Cette carte fait partie d’un ensemble de 17 cartes animées portant sur Les Grandes Découvertes


Avant Christophe Colomb, les côtes de l’Amérique ont été atteintes par d’autres marins européens qui y ont parfois laissé des traces. Toutefois, l’exploit maritime réalisé par quelques centaines d’hommes n’a pas eu de prolongement.

À partir du IXe siècle, les navigateurs scandinaves, principalement les Norvégiens, s’aventurent très loin à l’ouest dans l’Atlantique.

Par les îles Féroé, ils atteignent l’Islande où les premiers colons s’établissent aux alentours des années 870.

Dans la deuxième moitié du Xe siècle, les Vikings fondent plusieurs communautés de peuplement sur les côtes sud du Groenland.

Les sagas, qui seront écrites deux siècles plus tard par les moines islandais, relatent des expéditions vers des terres situées encore plus à l’ouest : l’Helluland, le Markland ou le Vinland qui correspondent probablement à la Terre de Baffin, au Labrador et à Terre-Neuve.

Sur cette dernière île, les découvertes archéologiques faites dans l’Anse aux Meadows semblent confirmer que les Vikings ont atteint ces régions aux alentours de l’an 1000.

La période de refroidissement climatique qui commence au XIVe siècle, conduira à la disparition des implantations scandinaves du Groenland et le souvenir de ces routes à la lisière des zones polaires s’estompera.

Au cours du XVe siècle, la consommation de morue connaît une forte croissance en Europe et des pêcheurs portugais, basques, bretons ou anglais suivent les bancs de poissons toujours plus loin dans l’Atlantique nord.
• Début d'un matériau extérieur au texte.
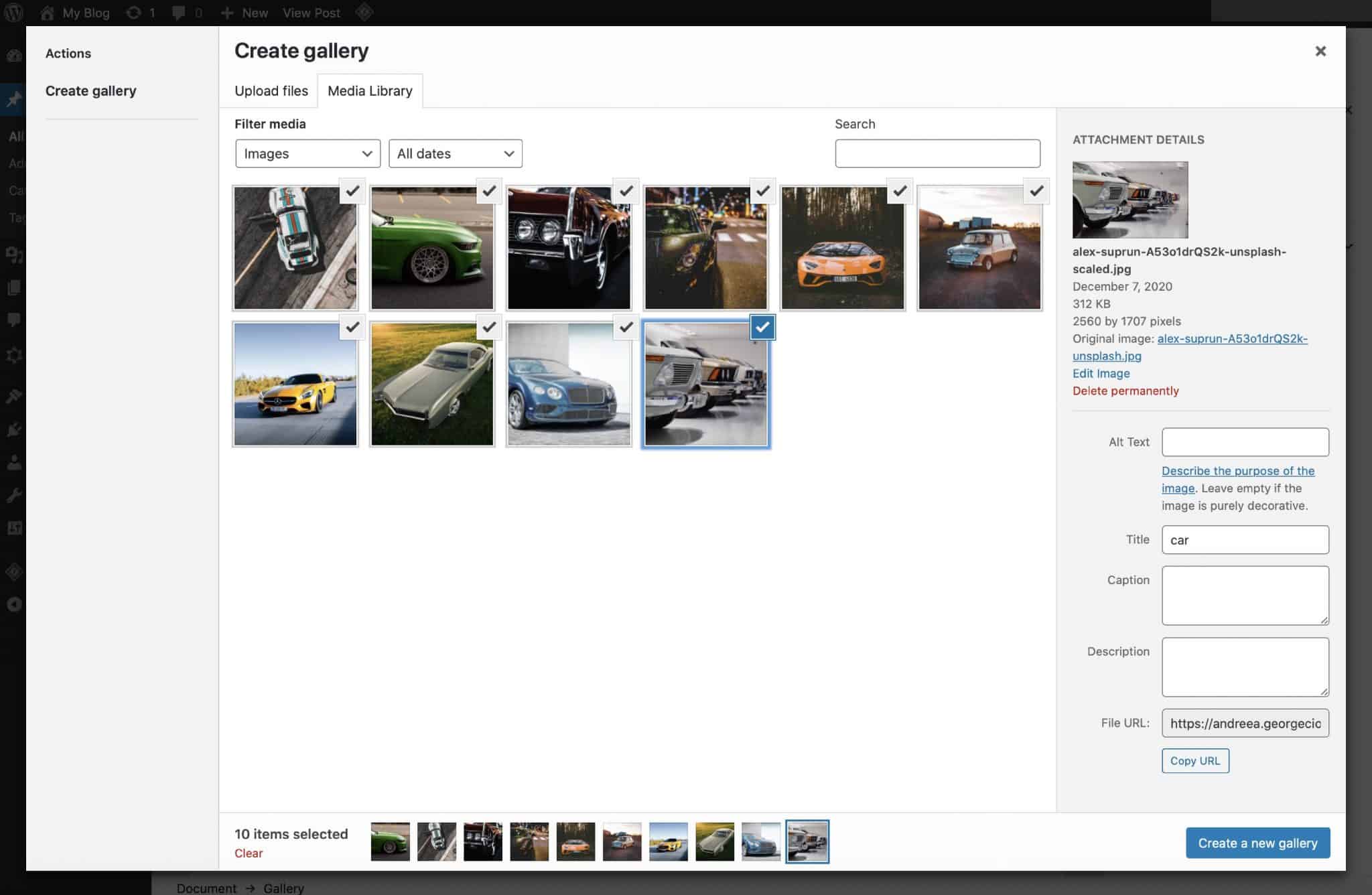Uncheck the yellow Lamborghini image
This screenshot has width=1372, height=895.
(899, 192)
Au milieu du siècle, ils pêchent couramment au large des côtes islandaises, puis à compter des années 1470, ils fréquentent les rivages nord américains, particulièrement ceux de Terre-Neuve.

Basques, Bretons et Anglais traversent l’Atlantique plein ouest pour gagner ces zones de pêche, tandis que les Portugais viennent par le sud depuis les Açores.

Mais pour l’heure, nul ne voit dans ces terres aperçues au fond de l’Atlantique la promesse d’un nouveau continent.